__INPUT FOR THIS TASK__:

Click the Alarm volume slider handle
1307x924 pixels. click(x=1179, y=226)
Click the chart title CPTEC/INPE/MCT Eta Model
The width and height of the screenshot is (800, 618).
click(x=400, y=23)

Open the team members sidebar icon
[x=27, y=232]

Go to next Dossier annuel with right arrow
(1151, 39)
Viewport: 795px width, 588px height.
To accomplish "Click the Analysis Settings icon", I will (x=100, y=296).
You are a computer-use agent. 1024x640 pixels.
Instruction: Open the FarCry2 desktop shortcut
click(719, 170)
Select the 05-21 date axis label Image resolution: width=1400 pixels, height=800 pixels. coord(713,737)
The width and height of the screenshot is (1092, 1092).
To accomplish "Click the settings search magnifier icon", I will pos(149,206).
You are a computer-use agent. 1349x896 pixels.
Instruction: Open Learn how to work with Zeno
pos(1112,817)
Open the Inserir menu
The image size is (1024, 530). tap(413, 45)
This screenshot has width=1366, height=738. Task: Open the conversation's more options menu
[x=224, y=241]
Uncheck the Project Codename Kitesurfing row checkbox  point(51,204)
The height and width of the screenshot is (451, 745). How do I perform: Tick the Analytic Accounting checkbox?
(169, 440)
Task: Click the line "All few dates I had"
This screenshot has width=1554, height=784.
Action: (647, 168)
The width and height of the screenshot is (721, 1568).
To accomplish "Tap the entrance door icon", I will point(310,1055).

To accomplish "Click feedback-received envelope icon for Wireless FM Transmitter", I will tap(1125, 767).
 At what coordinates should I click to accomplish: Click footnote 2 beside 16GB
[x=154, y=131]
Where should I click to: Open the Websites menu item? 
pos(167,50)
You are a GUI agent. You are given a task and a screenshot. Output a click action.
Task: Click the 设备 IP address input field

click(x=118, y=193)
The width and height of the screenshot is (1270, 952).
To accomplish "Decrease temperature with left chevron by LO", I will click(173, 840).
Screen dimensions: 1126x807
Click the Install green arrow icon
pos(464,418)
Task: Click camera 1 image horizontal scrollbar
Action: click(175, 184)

__WHAT THE TASK REQUIRES__:
If the word "will" appears in a line above, copy that line.

__EXERCISE SOLUTION__:
To accomplish "Click the Analysis Settings icon", I will (x=100, y=296).
To accomplish "Click the settings search magnifier icon", I will pos(149,206).
To accomplish "Tap the entrance door icon", I will point(310,1055).
To accomplish "Click feedback-received envelope icon for Wireless FM Transmitter", I will tap(1125, 767).
To accomplish "Decrease temperature with left chevron by LO", I will click(173, 840).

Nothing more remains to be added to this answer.